1350- Ömür, azlığından dolayı değerlidir.
Hayatın kıymetini ömrün azlığında ara.

Az ye, de rahat bolluğuna bak.
Çok yersen ağrı ve ıstırap duyarsın.

Aklın, mideni doldurmakla ıstırap çeker.
Oburluk sevdası hırsını ayaklandırır.

Hırsınla beraber aklın, sana helal olmayan şeyleri yememek için verilmiştir.
Hırsın dayanılmaz bir fitnedir (Bela, sıkıntı, ayartma, azdırma, arabozuculuk, karışıklık, dinsizlik, cahillik, delilik).

Akıl sahiplerini aldatan bu cahile uymaktan kaçın.

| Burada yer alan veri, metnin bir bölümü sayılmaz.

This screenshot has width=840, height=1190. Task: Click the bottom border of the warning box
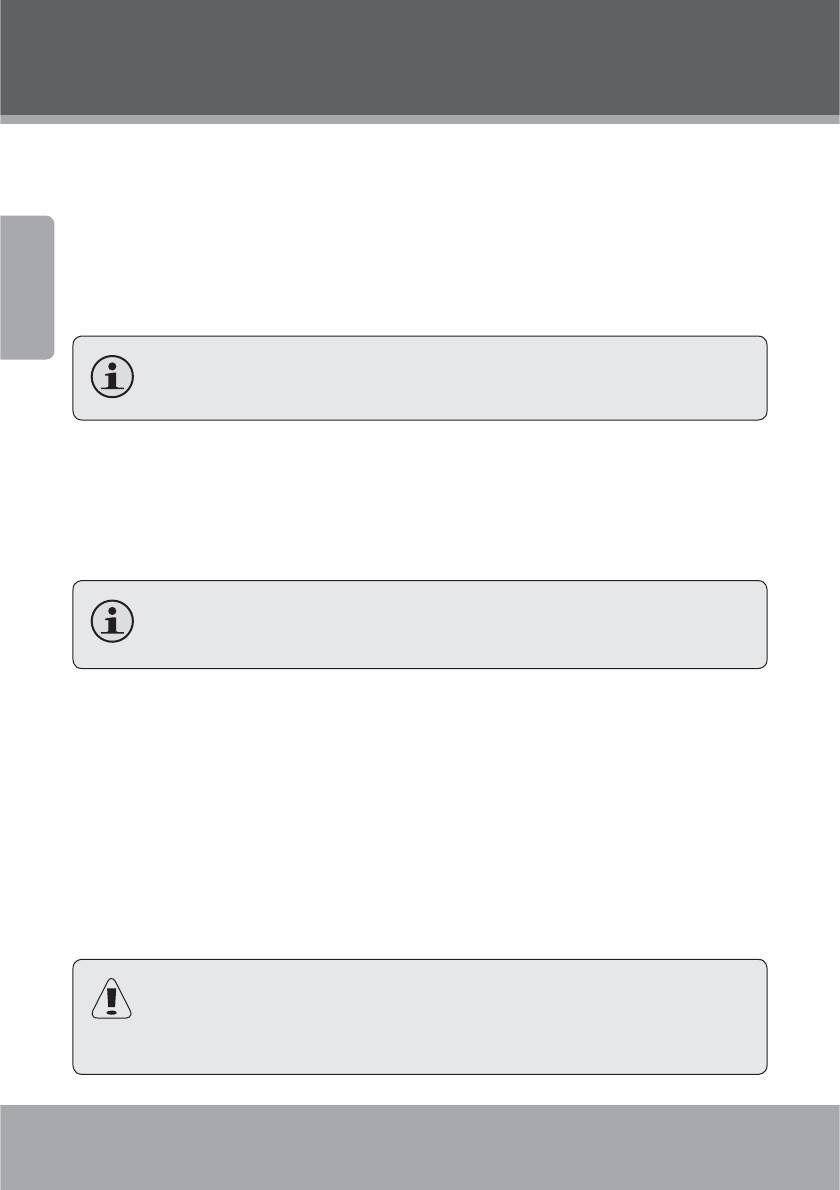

1355- Korkarım ki önüne çıkan bu fitne seni kendi rengine boyamasın.
Çünkü bu alanda her iyilik ve kötülük (Bazen) birbirinin rengine girer.

                                 ***
Mahzen-i Esrar
Nizami
M.E. B. Şark İslam klasikleri 13

                                 ***

RAVLİ KÂİNATIN YARATILIŞI yaz Google den incele.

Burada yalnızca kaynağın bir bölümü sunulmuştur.